**Task**. The job is to find each line of the records below that includes the word "contemporáneos" and copy it.

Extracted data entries
--- START ---

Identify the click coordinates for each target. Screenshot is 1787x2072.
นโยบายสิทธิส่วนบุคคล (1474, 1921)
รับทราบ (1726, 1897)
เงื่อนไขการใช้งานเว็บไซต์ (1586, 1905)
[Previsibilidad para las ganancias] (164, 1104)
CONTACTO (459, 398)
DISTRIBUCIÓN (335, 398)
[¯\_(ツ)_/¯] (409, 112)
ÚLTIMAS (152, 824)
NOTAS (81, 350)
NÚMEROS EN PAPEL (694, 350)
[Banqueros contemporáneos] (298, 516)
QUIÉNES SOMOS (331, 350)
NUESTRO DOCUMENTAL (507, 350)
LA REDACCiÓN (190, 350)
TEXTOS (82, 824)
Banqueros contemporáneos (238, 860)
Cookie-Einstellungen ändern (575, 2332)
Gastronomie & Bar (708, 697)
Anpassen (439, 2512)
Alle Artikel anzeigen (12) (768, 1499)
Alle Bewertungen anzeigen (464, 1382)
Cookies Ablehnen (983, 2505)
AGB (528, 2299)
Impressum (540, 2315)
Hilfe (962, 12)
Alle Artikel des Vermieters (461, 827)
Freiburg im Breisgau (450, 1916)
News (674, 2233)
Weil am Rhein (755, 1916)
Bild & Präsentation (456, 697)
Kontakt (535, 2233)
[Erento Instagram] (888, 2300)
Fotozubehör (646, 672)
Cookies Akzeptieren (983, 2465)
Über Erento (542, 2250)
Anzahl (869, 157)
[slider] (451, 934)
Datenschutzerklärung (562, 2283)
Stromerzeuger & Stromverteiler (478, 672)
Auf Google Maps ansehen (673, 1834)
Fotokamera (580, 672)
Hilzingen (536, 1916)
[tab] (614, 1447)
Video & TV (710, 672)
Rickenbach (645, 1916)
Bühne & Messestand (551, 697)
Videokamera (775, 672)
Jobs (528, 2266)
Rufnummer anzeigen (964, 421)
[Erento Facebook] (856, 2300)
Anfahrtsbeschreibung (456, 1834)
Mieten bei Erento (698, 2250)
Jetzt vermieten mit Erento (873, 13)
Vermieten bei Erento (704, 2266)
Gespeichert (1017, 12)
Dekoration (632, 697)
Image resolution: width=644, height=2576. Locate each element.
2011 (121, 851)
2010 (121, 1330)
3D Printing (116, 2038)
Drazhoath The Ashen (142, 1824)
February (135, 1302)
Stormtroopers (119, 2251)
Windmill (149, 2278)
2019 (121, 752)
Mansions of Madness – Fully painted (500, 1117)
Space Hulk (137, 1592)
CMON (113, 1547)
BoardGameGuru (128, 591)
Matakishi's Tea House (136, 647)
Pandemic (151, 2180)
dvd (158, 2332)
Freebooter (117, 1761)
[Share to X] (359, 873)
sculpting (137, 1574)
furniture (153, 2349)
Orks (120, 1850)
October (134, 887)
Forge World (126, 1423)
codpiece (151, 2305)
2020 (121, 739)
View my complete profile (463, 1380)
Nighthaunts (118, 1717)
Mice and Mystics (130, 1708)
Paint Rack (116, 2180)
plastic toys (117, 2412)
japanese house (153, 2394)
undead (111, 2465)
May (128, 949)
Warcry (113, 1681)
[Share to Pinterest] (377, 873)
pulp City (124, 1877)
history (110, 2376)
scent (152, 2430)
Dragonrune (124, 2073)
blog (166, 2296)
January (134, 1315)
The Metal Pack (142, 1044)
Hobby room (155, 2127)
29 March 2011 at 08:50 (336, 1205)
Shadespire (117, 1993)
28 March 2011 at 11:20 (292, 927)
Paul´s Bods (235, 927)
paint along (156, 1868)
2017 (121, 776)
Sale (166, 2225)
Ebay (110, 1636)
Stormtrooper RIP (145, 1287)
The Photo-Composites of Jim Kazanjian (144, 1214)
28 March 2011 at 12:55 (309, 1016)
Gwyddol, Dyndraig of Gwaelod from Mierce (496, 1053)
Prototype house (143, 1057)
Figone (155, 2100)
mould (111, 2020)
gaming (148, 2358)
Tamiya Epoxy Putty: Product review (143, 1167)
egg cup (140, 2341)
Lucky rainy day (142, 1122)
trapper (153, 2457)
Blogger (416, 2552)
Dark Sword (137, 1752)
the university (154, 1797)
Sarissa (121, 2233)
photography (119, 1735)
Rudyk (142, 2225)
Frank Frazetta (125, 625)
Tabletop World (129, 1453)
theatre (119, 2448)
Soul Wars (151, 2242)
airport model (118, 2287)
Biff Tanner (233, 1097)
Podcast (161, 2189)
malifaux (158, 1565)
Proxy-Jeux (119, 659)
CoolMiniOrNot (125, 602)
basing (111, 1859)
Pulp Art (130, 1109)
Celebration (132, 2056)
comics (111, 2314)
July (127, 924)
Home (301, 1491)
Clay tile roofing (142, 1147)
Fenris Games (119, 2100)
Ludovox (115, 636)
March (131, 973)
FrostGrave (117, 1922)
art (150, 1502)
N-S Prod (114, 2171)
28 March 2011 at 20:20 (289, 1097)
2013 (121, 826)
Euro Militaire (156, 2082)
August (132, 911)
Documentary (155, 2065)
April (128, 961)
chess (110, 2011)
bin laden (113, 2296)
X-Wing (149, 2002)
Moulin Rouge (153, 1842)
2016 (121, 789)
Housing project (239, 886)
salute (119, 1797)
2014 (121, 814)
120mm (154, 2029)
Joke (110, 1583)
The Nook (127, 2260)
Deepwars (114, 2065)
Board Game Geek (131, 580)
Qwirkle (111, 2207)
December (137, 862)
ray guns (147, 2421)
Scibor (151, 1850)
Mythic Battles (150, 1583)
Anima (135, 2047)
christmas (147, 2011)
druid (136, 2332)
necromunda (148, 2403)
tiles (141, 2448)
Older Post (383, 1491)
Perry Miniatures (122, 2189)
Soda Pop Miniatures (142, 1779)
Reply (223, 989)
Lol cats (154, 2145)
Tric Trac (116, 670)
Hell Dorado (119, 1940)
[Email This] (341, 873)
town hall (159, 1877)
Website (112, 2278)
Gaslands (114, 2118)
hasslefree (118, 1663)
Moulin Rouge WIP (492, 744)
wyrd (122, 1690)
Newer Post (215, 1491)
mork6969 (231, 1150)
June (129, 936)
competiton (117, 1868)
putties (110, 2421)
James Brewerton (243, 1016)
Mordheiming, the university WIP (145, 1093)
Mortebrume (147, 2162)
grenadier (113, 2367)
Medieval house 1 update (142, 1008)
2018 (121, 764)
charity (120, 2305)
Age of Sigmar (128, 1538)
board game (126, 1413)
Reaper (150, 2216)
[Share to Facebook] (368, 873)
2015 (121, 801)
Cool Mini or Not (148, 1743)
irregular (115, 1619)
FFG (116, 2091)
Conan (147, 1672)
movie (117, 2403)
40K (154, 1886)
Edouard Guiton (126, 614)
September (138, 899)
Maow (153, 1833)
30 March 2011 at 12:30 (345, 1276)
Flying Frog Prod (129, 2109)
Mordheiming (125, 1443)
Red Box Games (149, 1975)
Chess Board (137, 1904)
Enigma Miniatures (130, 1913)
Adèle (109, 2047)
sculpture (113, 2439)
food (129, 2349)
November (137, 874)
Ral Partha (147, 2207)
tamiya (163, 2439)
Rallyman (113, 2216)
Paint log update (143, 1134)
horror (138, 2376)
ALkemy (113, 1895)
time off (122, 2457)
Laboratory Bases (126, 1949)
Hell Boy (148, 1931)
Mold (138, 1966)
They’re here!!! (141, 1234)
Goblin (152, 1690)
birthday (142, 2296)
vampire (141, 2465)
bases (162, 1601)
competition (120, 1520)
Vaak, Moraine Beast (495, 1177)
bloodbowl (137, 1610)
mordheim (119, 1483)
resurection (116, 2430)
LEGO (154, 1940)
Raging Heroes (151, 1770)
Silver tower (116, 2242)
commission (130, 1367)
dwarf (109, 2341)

--- END ---

**Answer to this exercise**.
[Banqueros contemporáneos] (298, 516)
Banqueros contemporáneos (238, 860)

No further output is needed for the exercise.